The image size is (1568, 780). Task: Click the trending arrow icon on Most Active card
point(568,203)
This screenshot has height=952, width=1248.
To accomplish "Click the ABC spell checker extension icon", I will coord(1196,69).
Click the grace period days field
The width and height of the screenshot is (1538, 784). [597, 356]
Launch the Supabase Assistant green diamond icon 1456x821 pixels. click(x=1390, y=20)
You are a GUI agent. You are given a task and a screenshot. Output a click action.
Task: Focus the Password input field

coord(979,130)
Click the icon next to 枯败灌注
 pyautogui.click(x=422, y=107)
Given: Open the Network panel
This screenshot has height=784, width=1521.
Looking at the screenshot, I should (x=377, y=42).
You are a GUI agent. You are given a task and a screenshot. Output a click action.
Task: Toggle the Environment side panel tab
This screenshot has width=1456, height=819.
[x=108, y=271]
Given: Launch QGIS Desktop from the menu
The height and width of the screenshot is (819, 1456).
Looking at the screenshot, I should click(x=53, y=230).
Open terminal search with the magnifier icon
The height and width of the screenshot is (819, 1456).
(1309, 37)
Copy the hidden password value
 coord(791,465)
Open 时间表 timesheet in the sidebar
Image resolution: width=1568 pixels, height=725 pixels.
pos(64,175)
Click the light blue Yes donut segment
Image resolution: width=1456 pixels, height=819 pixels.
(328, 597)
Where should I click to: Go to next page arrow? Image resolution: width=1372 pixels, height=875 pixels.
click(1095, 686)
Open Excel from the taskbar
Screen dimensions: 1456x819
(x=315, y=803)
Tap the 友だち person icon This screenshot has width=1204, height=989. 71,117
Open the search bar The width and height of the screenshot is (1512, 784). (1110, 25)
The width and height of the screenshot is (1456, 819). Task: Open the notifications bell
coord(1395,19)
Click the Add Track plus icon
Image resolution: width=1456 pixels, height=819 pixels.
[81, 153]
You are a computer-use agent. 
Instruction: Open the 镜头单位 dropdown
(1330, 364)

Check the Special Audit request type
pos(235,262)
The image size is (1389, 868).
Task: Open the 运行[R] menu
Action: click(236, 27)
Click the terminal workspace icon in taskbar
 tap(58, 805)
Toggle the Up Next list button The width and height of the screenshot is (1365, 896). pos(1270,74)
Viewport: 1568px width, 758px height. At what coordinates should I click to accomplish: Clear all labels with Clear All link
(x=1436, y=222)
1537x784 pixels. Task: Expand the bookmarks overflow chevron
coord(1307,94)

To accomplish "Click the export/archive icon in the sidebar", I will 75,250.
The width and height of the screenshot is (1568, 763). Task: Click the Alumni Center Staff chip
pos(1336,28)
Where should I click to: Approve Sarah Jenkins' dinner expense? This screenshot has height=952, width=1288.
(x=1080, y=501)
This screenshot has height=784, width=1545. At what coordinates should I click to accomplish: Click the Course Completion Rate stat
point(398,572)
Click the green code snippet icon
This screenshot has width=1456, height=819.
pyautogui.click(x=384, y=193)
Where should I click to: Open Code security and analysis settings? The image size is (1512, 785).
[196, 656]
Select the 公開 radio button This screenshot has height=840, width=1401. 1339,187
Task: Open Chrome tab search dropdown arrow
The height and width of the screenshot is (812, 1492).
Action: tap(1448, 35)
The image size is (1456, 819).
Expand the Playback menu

- - -

REQUIRED WORK
Please show every line of the material that contains the string "will".

THE COMPLETED TASK
To accomplish "Click the ABC spell checker extension icon", I will coord(1196,69).
To accomplish "Click the export/archive icon in the sidebar", I will 75,250.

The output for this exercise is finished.